+++ Texto dado

“Escuchad, oh reyes, y entended; aprended, gobernadores de los confines de la tierra. Prestad atención los que imperáis sobre las muchedumbres y los que os engreís sobre la multitud de las naciones. Porque el poder os fué dado por el Señor y la soberanía por el Altísimo, que examinará vuestras obras y escudriñará vuestros pensamientos… A vosotros, pues, reyes, se dirigen mis palabras, para que aprendáis la sabiduría y no pequéis. Pues los que guardan santamente las cosas santas, serán santificados, y los que hubieren aprendido, sabrán cómo responder. Ansiad, pues, mis palabras: amadlas e instruíos. La sabiduría es luminosa e incorruptible y se deja fácilmente contemplar de los que la aman, y encontrar de los que la buscan. Y aun se anticipa a darse a conocer a los que la desean…”.
OFICIO DE LA AUTORIDAD
La fe del cristiano fué lo que constituyó en Luis IX la grandeza del príncipe. Meditó mucho tiempo estas palabras del libro de la Sabiduría, que la Iglesia nos hace leer en el oficio de los Maitines de hoy y que propone también a la imitación de todos los que tienen que ejercer el cargo tremendo de la autoridad. San Luis comprendió que una misma ley une con Dios al súbdito y al príncipe; porque tienen el mismo nacimiento y el mismo destino.
La autoridad que se da a algunos, sólo sirve para aumentar su responsabilidad; porque, viniendo toda autoridad de Dios, tienen obligación de ejercerla como la ejerce Dios mismo, es decir, para el bien de sus súbditos, dé modo que les faciliten cumplir con su fin, que es glorificar a Dios.
Al venir al mundo Cristo, que es quien posee la realeza por derecho de nacimiento, podía haber despojado a los reyes de sus prerrogativas. Pero no quiso reinar al modo de los reyes de la tierra, sólo exigió que la autoridad de los reyes se inclinase ante la suya. “Soy rey porque lo quiere mi Padre, le hace decir San Agustín; no os entristezcáis como si con eso se os despojase de un bien que fuese vuestro, antes bien, reconociendo que os conviene estar sumisos al que os da seguridad en la luz, servid al Señor de todos; con temor y gozaos en Él“.

++++++
+++ Filas proporcionadas

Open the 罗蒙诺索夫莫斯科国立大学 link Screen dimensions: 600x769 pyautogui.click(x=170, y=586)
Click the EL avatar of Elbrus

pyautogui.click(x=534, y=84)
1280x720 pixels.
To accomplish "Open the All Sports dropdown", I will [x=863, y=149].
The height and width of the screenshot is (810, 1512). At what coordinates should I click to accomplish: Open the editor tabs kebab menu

++++++

- [Tarea breve A]:
Transcribe literalmente todo lo que va en el texto sobre la autoridad desde "La autoridad que" hasta "glorificar a Dios.", con ambos extremos incluidos.
- [Tarea breve B]:
Reescribe como una lista JSON de cadenas, una por línea y sin las líneas en blanco, todo lo que va en las filas desde la línea que contiene "1280x720 pixels." hasta el final de las filas, con ambos extremos incluidos.

- [Solución del ejercicio A]:
La autoridad que se da a algunos, sólo sirve para aumentar su responsabilidad; porque, viniendo toda autoridad de Dios, tienen obligación de ejercerla como la ejerce Dios mismo, es decir, para el bien de sus súbditos, dé modo que les faciliten cumplir con su fin, que es glorificar a Dios.

- [Solución del ejercicio B]:
[
  "1280x720 pixels.",
  "To accomplish \"Open the All Sports dropdown\", I will [x=863, y=149].",
  "The height and width of the screenshot is (810, 1512). At what coordinates should I click to accomplish: Open the editor tabs kebab menu"
]